▸ DIRECTIVE: Rewrite the part of the painting sale notice that begins with the words "to calculate the" and ends with "is perfectly wonderful!", substituting "conversion rate" for "exchange rate".

The original painting(s) published on
this
page is(are) for sale.
Larger photographs are available upon request.
Since 2007, the minimum
price of a framed
painting
has
been
EURO 50,000~please use the prevailing
bank rate "of the day"
to calculate the
exchange rate~or e-mail for more information.
If interested in a purchase, or to obtain more
information,
please contact the artist: saku@isaacfalconer.com.
Commissions are sometimes (but not always) accepted
~at the artist's discretion.
Giving
Birth to a Dancing Star ©2009
Falconer/Gunasegaram
6¾" x 8¾" (17
x 22 cm) experimental photographic print [this IS the original piece]
"Dancing Star" is perfectly wonderful!

▸ DATA RECORDS:
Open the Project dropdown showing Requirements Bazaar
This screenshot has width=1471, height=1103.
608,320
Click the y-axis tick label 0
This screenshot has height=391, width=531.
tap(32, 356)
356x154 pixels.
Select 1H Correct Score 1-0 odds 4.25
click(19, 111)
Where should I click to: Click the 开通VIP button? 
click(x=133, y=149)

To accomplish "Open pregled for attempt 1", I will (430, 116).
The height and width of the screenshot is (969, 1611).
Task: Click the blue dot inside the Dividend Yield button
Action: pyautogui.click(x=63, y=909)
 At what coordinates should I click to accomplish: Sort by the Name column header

▸ TASK RESULT:
to calculate the
conversion rate~or e-mail for more information.
If interested in a purchase, or to obtain more
information,
please contact the artist: saku@isaacfalconer.com.
Commissions are sometimes (but not always) accepted
~at the artist's discretion.
Giving
Birth to a Dancing Star ©2009
Falconer/Gunasegaram
6¾" x 8¾" (17
x 22 cm) experimental photographic print [this IS the original piece]
"Dancing Star" is perfectly wonderful!